Но больше всего запомнился матушкин рассказ про чуму. Шут его знает, в какой больной голове родилось подозрение, будто американцы горят желанием завести в Советский Союз бациллу чумы. Может, аукнулась эпидемия холеры в Одессе, не знаю. Но к нашествию чумной заразы готовились очень серьезно. То есть, согнали всех дежуривших на тот момент санитарок в ординаторскую, старшая медсестра вырядилась в противочумной наряд собственного приготовления. Дай Бог памяти:
сперва надевался халат как обычно. Поверх еще один халат, но задом наперед. Оба халата заправлялись в штаны с резинками на щиколотках. Две пары носок, резиновые сапоги и резиновые перчатки. На голове ватно-марлевый кокон и полностью закрывающий голову капюшон. Последними надевались очки, более всего напоминавшие плавательные, с громадными выпуклыми стеклами и плотно прилегавшими к коже резинками.

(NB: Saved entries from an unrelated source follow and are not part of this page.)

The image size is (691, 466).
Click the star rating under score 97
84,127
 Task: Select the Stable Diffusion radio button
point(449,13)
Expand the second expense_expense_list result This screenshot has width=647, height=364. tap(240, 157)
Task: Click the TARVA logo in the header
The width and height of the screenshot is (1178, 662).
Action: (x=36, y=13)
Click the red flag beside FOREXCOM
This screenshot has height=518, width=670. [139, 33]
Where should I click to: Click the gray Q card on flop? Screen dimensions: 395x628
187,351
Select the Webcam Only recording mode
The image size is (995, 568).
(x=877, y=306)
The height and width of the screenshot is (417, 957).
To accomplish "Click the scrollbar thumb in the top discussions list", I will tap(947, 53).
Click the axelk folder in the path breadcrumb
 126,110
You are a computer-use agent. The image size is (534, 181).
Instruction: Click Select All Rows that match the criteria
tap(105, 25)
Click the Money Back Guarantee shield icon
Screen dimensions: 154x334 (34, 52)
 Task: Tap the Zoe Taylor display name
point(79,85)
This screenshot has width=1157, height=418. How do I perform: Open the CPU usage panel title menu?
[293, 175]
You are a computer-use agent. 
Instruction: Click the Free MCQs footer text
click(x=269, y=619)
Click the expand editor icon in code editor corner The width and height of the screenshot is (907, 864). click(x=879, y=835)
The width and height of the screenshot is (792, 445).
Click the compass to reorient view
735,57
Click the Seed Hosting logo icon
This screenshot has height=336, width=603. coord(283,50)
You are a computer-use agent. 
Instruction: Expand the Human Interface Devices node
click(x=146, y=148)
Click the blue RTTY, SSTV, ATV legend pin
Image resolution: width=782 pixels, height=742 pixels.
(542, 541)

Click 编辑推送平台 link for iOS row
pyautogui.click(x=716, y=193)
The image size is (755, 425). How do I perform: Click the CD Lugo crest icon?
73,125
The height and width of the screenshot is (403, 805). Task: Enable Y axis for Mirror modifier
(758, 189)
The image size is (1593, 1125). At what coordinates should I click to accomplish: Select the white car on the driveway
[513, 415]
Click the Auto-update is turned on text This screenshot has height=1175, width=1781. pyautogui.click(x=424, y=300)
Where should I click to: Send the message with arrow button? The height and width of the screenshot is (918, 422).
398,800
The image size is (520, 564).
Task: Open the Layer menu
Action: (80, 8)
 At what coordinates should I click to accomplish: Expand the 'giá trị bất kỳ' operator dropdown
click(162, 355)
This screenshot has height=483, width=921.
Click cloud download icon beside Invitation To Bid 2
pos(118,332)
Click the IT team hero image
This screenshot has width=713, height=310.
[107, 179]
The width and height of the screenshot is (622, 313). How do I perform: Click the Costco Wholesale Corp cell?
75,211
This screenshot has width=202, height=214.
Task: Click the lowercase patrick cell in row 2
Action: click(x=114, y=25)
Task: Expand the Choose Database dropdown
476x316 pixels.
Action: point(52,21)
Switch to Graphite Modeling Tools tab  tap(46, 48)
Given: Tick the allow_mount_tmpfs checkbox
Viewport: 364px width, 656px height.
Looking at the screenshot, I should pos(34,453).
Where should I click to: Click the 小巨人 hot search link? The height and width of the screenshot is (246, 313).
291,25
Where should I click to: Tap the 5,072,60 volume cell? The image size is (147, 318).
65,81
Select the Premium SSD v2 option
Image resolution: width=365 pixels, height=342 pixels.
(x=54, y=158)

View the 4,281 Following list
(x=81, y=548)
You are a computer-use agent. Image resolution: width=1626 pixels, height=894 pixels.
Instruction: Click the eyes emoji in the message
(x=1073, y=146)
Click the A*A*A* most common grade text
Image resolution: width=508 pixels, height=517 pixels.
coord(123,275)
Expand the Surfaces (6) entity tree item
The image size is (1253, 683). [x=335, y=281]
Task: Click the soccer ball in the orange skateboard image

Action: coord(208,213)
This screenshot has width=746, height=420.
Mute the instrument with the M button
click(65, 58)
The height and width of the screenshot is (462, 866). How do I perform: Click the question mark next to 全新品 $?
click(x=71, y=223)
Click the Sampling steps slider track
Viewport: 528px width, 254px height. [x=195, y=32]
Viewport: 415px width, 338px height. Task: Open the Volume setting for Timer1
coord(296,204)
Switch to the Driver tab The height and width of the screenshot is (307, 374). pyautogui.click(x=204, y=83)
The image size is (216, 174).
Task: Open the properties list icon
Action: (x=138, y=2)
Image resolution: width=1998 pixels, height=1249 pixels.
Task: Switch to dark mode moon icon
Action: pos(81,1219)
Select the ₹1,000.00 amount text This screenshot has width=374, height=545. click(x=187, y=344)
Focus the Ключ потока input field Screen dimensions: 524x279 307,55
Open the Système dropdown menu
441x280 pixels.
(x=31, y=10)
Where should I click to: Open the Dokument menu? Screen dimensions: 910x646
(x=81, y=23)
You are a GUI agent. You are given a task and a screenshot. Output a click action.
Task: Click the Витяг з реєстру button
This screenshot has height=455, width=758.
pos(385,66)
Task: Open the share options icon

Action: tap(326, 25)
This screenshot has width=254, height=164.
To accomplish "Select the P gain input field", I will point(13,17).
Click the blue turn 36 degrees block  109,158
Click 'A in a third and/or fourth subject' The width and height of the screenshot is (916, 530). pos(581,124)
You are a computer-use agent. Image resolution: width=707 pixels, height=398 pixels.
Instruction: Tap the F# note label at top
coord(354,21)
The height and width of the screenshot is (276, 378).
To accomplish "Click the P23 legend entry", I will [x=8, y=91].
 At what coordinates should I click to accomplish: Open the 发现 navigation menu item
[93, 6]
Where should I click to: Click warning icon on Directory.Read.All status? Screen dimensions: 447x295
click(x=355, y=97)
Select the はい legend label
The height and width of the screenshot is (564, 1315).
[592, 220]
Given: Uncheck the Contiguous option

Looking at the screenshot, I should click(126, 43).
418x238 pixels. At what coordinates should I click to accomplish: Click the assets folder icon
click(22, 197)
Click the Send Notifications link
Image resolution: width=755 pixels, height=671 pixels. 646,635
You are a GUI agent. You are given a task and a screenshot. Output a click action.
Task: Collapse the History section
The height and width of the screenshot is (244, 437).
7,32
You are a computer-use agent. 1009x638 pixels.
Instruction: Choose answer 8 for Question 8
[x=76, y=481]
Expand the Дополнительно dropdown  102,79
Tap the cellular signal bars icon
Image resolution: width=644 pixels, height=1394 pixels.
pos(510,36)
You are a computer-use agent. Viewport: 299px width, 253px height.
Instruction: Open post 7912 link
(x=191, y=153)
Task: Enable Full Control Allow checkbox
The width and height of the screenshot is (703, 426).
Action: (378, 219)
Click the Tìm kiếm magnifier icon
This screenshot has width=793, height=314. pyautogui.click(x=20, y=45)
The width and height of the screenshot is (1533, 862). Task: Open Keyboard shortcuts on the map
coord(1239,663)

На выходе получался эдакий изрядно растолстевший Ихтиандр, которого сослали на картошку.
Матушка моя, увидев вылезающее из-за ширмы чудо, прыснула в кулак. Характер такой смешливый, палец покажи – хохотать будет. Глядя на маманю, захихикали остальные. Старшая медсестра попыталась что-то сказать, но из-под маски выходило глухое неразборчивое "бу-бу-бу". Через минуту ординаторскую сотрясали громовые раскаты хохота. Старшая сестра начала сдирать костюм, одновременно выговаривая несознательным санитаркам:
– Это же серьезное мероприятие!.. Нам же с чумой бороться... А вы заливаетесь... Да что ты тут!..
Спустив штаны до колен, старшая пыталась выбраться из надетого задом наперед халата. Путаясь в застежках, она все еще пыталась успокоить санитарок, что добавляло комизма ситуации. Матушка, утирая выступившие от смеха слезы, прохохотала:
– Ты штаны-то хоть сними, чума!
Новый взрыв хохота автоматически закрыл собрание.
И еще долго при слове "чума" персонал отделения начинало трясти от смеха...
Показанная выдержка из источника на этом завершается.